* **PROBLEM STATEMENT**
Quote in full the passage below about Bolingbroke's dismissal by the pretender, word for word.

>> Begin SOURCE DOCUMENT

The folly of sending the man whom he had abused in them - as may yet be seen in the Stuart papers - for these letters was only equalled by that of quarrelling with Bolingbroke, the shrewdest head that he had, and the man who, more than any other, kept alive an influence for him in England. "One must have lost one's reason," says the duke of Berwick, "if one did not see the enormous blunder made by king James in dismissing the only Englishman he had able to manage his affairs." It is said that this was effected by the women alluded to, who reported some expressions made by Bolingbroke respecting the pretender when he was drunk; but Bolingbroke had no friends amongst the miserable people who surrounded the pretender. Ormonde himself was by no means his friend; neither was Mar, who now sought to be at the head of the chevalier's affairs. Bolingbroke professed to feel no resentment at his treatment, but this was merely an assumption of philosophy. When the queen-mother sent to say that the dismissal had taken place without her knowledge, and that she was anxious to adjust matters, he replied that he was now a free man, and that he wished his arm might rot off if ever he again drew his sword or his pen in her son's cause.

>> End SOURCE DOCUMENT
>> Begin EXTRACTED DATA

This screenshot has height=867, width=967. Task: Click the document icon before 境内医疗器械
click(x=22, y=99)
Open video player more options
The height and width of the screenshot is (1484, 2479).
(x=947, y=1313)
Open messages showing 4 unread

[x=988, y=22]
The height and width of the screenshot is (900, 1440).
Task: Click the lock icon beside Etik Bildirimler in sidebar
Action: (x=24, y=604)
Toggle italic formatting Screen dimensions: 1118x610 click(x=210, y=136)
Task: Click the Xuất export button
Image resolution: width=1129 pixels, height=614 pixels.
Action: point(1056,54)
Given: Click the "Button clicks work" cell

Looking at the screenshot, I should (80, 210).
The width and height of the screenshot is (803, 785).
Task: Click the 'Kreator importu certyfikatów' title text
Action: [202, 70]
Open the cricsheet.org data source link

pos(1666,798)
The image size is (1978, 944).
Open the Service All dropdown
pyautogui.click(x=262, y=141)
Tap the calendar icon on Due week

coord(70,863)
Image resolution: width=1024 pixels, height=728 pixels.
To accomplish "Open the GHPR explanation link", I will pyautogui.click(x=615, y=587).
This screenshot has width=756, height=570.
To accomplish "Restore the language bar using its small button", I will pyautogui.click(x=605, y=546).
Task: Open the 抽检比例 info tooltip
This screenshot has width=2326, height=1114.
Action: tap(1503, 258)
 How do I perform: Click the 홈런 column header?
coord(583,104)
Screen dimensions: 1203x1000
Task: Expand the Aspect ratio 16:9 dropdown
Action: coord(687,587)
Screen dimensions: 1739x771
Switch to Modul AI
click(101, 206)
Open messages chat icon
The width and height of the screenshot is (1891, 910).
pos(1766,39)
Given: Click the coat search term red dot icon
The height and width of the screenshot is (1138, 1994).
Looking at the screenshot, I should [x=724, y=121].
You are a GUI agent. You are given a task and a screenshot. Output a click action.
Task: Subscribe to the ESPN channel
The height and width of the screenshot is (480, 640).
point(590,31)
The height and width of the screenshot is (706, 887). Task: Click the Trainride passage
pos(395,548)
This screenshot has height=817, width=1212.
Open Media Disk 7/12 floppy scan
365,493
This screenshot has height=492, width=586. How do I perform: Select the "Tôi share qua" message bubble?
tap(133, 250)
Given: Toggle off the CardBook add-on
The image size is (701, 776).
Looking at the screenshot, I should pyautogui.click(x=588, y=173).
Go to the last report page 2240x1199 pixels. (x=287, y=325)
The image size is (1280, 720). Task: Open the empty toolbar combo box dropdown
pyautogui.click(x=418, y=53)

>> End EXTRACTED DATA

* **ANSWER BELOW**
The folly of sending the man whom he had abused in them - as may yet be seen in the Stuart papers - for these letters was only equalled by that of quarrelling with Bolingbroke, the shrewdest head that he had, and the man who, more than any other, kept alive an influence for him in England. "One must have lost one's reason," says the duke of Berwick, "if one did not see the enormous blunder made by king James in dismissing the only Englishman he had able to manage his affairs." It is said that this was effected by the women alluded to, who reported some expressions made by Bolingbroke respecting the pretender when he was drunk; but Bolingbroke had no friends amongst the miserable people who surrounded the pretender. Ormonde himself was by no means his friend; neither was Mar, who now sought to be at the head of the chevalier's affairs. Bolingbroke professed to feel no resentment at his treatment, but this was merely an assumption of philosophy. When the queen-mother sent to say that the dismissal had taken place without her knowledge, and that she was anxious to adjust matters, he replied that he was now a free man, and that he wished his arm might rot off if ever he again drew his sword or his pen in her son's cause.